This now is completely opaque to users, but it does have the advantage of providing the best out of box UI experience, since following that url would resolve to a properly formated file

qjhart commented 5 years ago

After review from our Special Collection and metadata specialists, the general consensus is that a small schema.org record would be a desirable addition to the records. At least enough information to discover the orignal source of the information. That would include schema: identifier(s), license, creator, material, name, publisher and datePublished. Probably not include any descriptive fields like :about.

Two other questions have been brought up. First, is the question of the identifier. Is ucd.ttl a good name? 1) Is (ucd.) a good prefix, is there a best practice for that? and 2) the key ~.ttl~ is really more about the format and not the item. Maybe instead, we should use something like ucd.linked_data?

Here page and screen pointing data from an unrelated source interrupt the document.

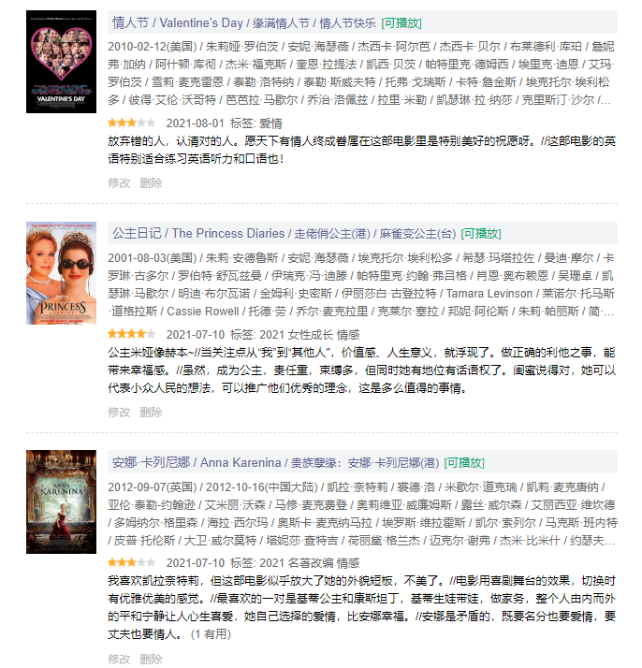Viewport: 642px width, 668px height.
Task: Click 修改 under the Valentine's Day review
Action: tap(119, 182)
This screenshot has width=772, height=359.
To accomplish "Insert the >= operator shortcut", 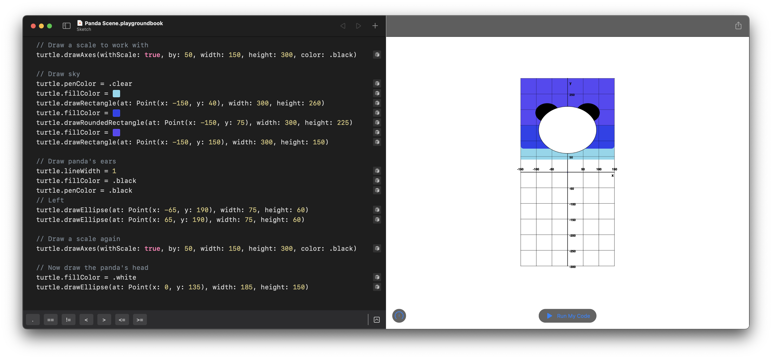I will point(140,320).
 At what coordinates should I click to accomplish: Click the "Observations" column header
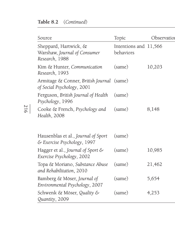coord(163,38)
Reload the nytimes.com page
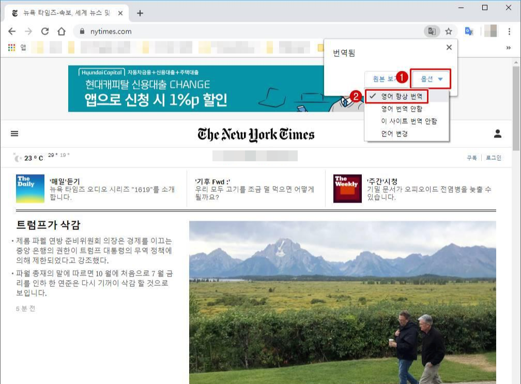521x384 pixels. (x=44, y=31)
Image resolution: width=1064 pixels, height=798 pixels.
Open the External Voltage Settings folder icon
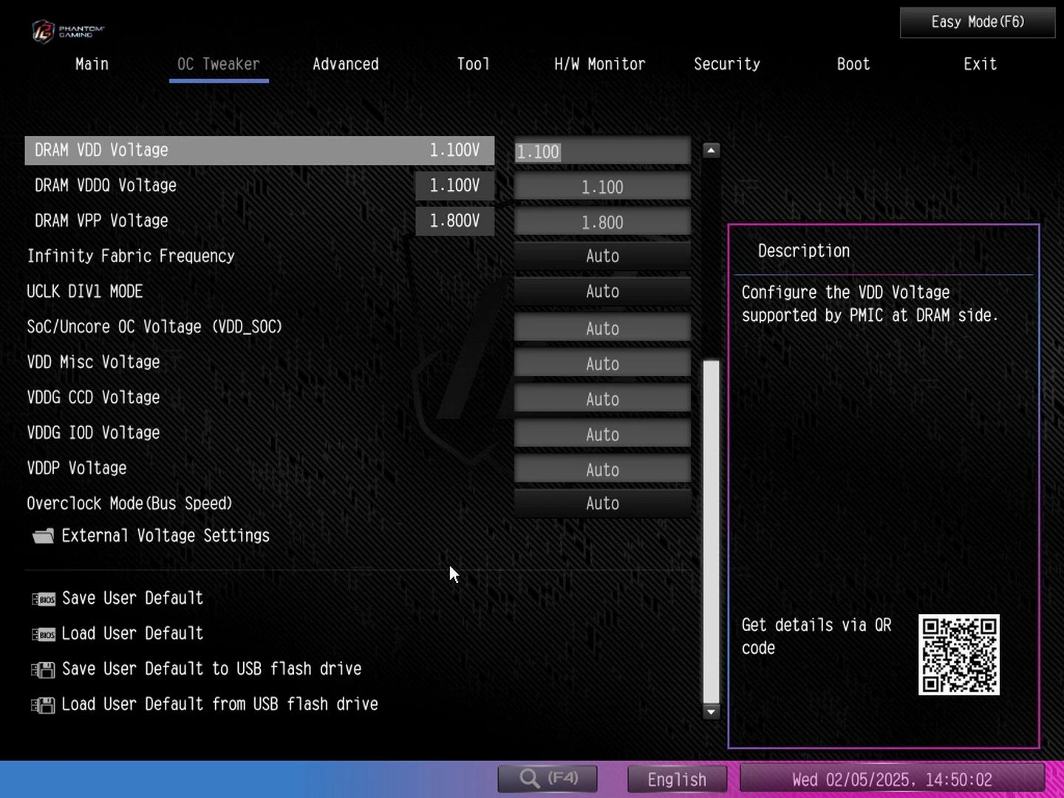pos(43,536)
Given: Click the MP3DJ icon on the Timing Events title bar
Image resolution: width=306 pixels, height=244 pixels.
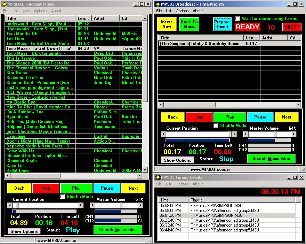Looking at the screenshot, I should [157, 178].
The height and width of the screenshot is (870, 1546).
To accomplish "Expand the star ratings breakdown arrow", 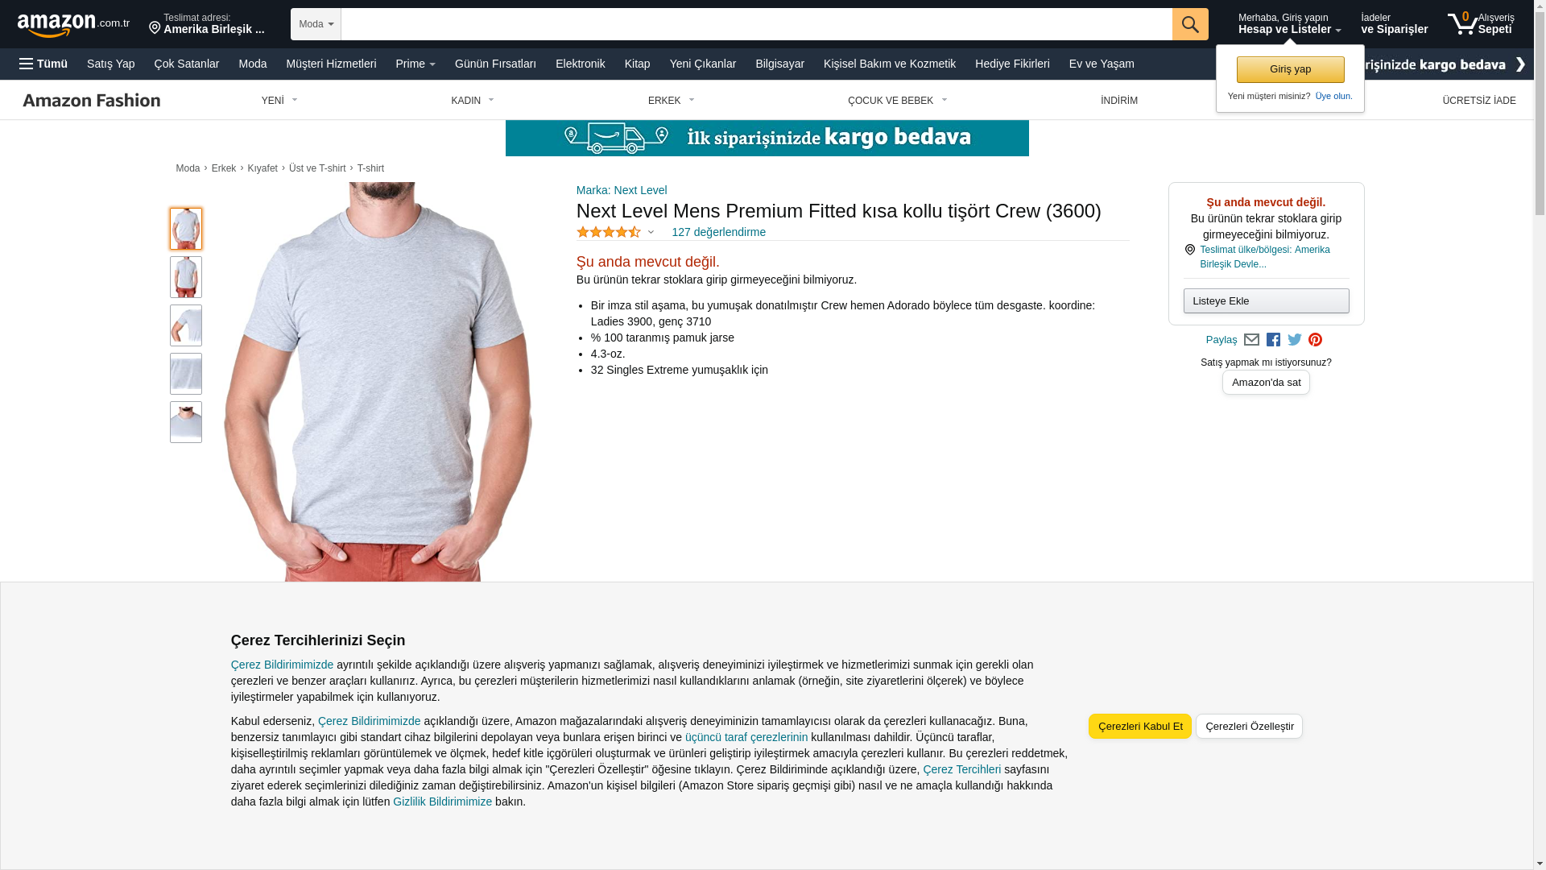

Now, in terms of overthinking it, since this isn't just text, and there are multiple potential formats for linked data, do we standardize on one; something human readable like ttl, or something more machine friendly like json-ld. And if we didn't specifiy, and allowed multiple versions, where to we specify format? This has been solved with data urls, but adds a level of obfuscation to the identifier,

@prefix : <http://schema.org/>. 
<>  rdf:type  :CreativeWork ; 
:creator "Sherry Wine & Spirits Co.,Inc."; 
:material "paper"; 
:publisher "Sherry Wine & Spirits Co.,Inc."; 
:name "Annual Money Saving Sale 1957"; 
:identifier "ark:/87287/d75k5d", "Roy Brady Collection; D202, Box 5, Folder 10"; 
:license <http://rightsstatements.org/vocab/InC-NC/1.0/> ; 
:datePublished    "1957" .

Becomes this data.url

data.url:data:text/turtle;base64,QHByZWZpeCA6IDxodHRwOi8vc2NoZW1hLm9yZy8+LiAKPD4gIHJkZjp0eXBlICA6Q3JlYXRpdmVX
b3JrIDsgCjpjcmVhdG9yICJTaGVycnkgV2luZSAmIFNwaXJpdHMgQ28uLEluYy4iOyAKOm1hdGVy
aWFsICJwYXBlciI7IAo6cHVibGlzaGVyICJTaGVycnkgV2luZSAmIFNwaXJpdHMgQ28uLEluYy4i
OyAKOm5hbWUgIkFubnVhbCBNb25leSBTYXZpbmcgU2FsZSAxOTU3IjsgCjppZGVudGlmaWVyICJh
cms6Lzg3Mjg3L2Q3NWs1ZCIsICJSb3kgQnJhZHkgQ29sbGVjdGlvbjsgRDIwMiwgQm94IDUsIEZv
bGRlciAxMCI7IAo6bGljZW5zZSA8aHR0cDovL3JpZ2h0c3N0YXRlbWVudHMub3JnL3ZvY2FiL0lu
Qy1OQy8xLjAvPiA7IAo6ZGF0ZVB1Ymxpc2hlZCAgICAiMTk1NyIgLgo=
qjhart commented 5 years ago

Notes from John Kunze: If I understood correctly, one piece of insight could come from knowing that EZID will take and record whatever arbitrary metadata you give it, and you can see it all by querying the N2T.net resolver using the '??' inflection. (One '?' gives you a brief record, and two '??' gives you the full record.) Not much of a UI, but it might tide things over for a bit?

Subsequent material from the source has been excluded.